House groups have made different responses to the threat to their territories posed by provincially-sanctioned logging plans and mineral development. Asserting effective control in the face of State and Provincial jurisdiction has been difficult, and has been pursued through various legal means, including the famous land-claims court case Delgam Uukxw vs. the Queen, and various logging injunctions and blockades. The ownership of fishing sites is still very strong, and many sites are intensively fished every summer. Allocation of catch at traditional fishing sites is first to House members and their families. The traditional pattern continues; once the needs of the owners of the site have been satisfied, other people can then fish the site with permission of the Chief. Relationships with other downstream users and with the Federal Government have been factors outside the local system which have influenced the health and viability of the Gitksan and Wet’suwet’en fisheries. In the past few years there has been a commercial inland fishery, including beach seining run by traditional chiefs in their own fishing sites. Although fisheries are largely still within the traditional system (if we ignore downstream users for the moment), spatial patterns of hunting and berry picking are more altered by roading, ecological change, and changes in settlement pattern and economic base of the people. The changes in the land base and its resources are at the heart of the extremely complex issue of unextinguished aboriginal rights on Provincial Crown Lands. In the wake of the Delgam Uukxw appeal, the province of British Columbia has been attempting to figure out how to overlay aboriginal land rights on its existing management and governmental structures. As it stands, issues of tenure and who has access to what resources are very much in flux. The Wet’suwet’en have been attempting to arrive at some notion of cumulative impact of development and land alienation on the traditional resources of their Territories with an eye to modifying development plans to conserve significant aboriginal resources (Marvin George pers. comm. 1997); with no resource base, aboriginal rights cannot be excersized.

The new economic importance of timber on the territories has the potential to generate an economic base in the future if the Gitksan and Wet’suwet’en people can obtain any real control of the resource. The present efforts of the Gitksan Lax Sk’iik clan also suggest the potential of House management to shape timber harvest on territories if cooperation between the Forest Service and timber license holders and the House group can be achieved. However, the site specific and limited interpretation that the Forest Service has given to aboriginal rights makes effective House participation in management difficult without Court Actions or civil disobedience to force serious consideration of aboriginal interest.

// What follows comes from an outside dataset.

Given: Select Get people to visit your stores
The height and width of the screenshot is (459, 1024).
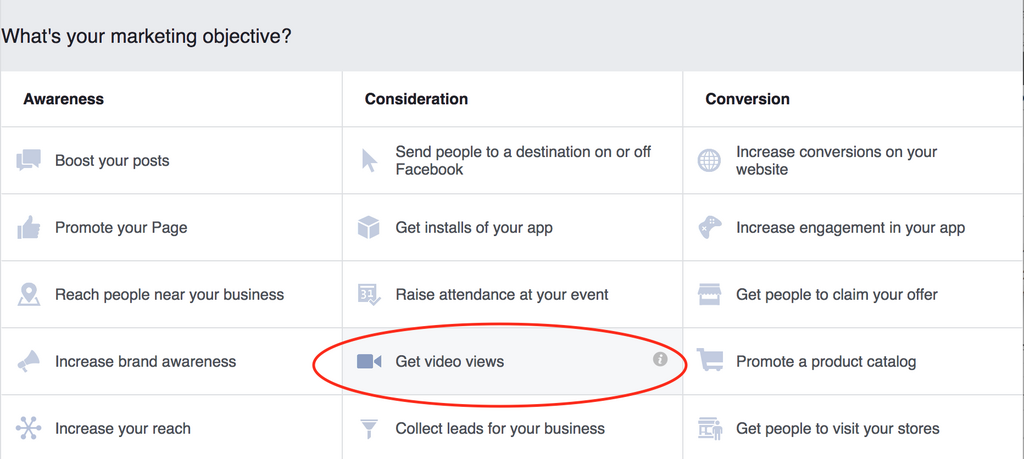Looking at the screenshot, I should [x=838, y=428].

Where does House territory, which might be described as "traditional corporate property", fit in common property models? Is traditional Gitksan and Wet’suwet’en tenure best seen as a form of "common property", or some form of "private" ownership? In common with many of the common property regimes which have been described in the literature, it is a system of regulating access to bounded resources among a group of defined users. It is small scale, local, and traditional. It cannot be transferred or turned into some other sort of property or rights, and it is highly embedded in the social system.